Spatial Multi-Omics Reveals Distinct Functional States Of Tertiary Lymphoid Structures In Non-small Cell Lung Cancer

TLS are often linked to enhanced immunotherapy response and increased overall survival in most solid tumors. However, cues that drive differences in TLS formation and function are not clearly understood. Here, we spatially interrogated TLS in treatment naïve non-small cell lung cancer (NSCLC) patients to delineate distinct functional states. 

We combined multispectral imaging and spatial transcriptomics (GeoMx® whole transcriptomic atlas) to comprehensively profile the tumor microenvironment (TME) in 70 NSCLC patients. 
We identified TLS (herein referred to as TLS type I state) with a distinct transcriptional signature which also correlated with improved prognosis. Importantly, we observed a trajectory of chemokine expression that heightened in the TLS type I state, indicative of TLS development in the TME. Furthermore, the TLS type I state had enhanced B cell receptor signaling pathways that coincided with high expression of CD37 and CD52. CD37 and CD52 were highly abundant in some TLS while lacking in others. Of note, expression of CD37 or CD52 in TLS correlated with enhanced TLS activity, measured by Ki67 expression within the TLS. Patients with a high density of CD37+ or CD52+ TLS or both had a higher probability of survival.

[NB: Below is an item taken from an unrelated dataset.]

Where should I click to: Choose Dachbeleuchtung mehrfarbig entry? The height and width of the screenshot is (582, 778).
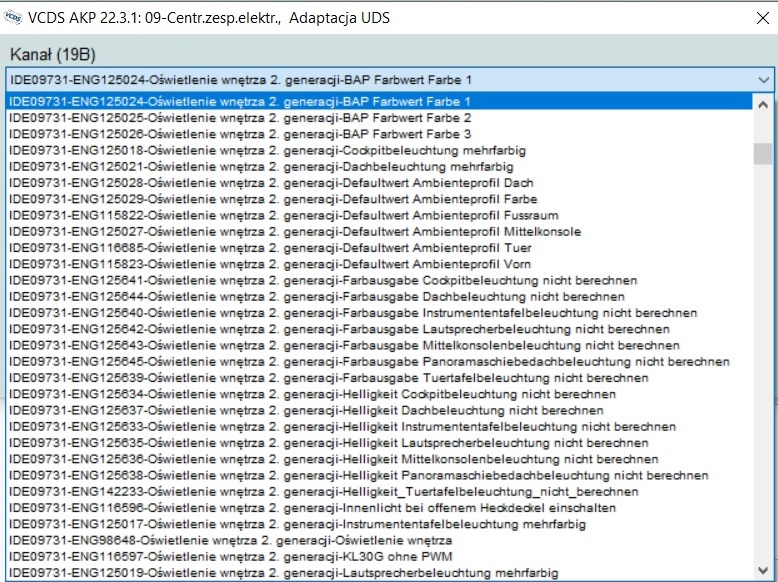[261, 166]
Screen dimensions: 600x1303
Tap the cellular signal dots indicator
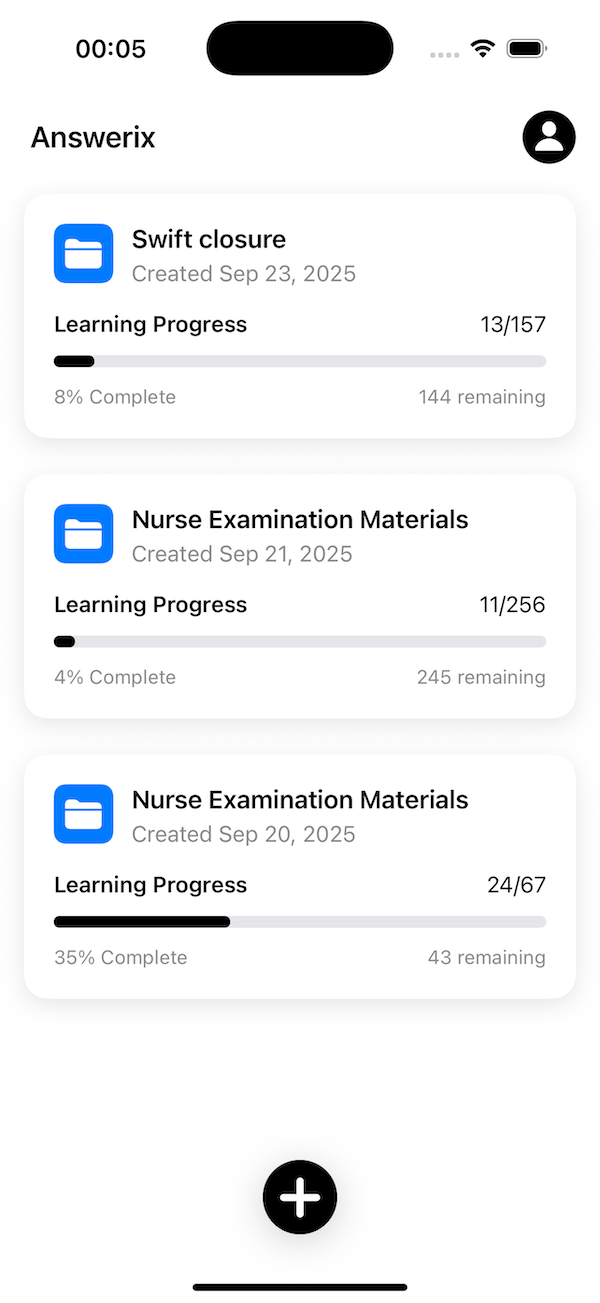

Our work utilizes spatial omics to delineate transcriptional differences that govern TLS function. We describe key pathways that are associated with TLS functional states, highlighting transcriptional changes in TLS state. We identified and validated CD37 and CD52 as important biomarkers for functional TLS in NSCLC. Our findings shed light on key developmental changes governing TLS function that could be used to modulate TLS in solid tumors for improved immunotherapy response.
 

Learning Objectives:

1. Describe how spatial multi-omics approaches (multispectral imaging and spatial transcriptomics) can be used to characterize tertiary lymphoid structures (TLS) in the NSCLC tumor microenvironment.

2. Identify transcriptional and signaling features that distinguish the TLS type I functional state from other TLS states in non-small cell lung cancer.

3. Interpret the prognostic significance of CD37 and CD52 expression within TLS and their relationship to TLS activity and patient survival.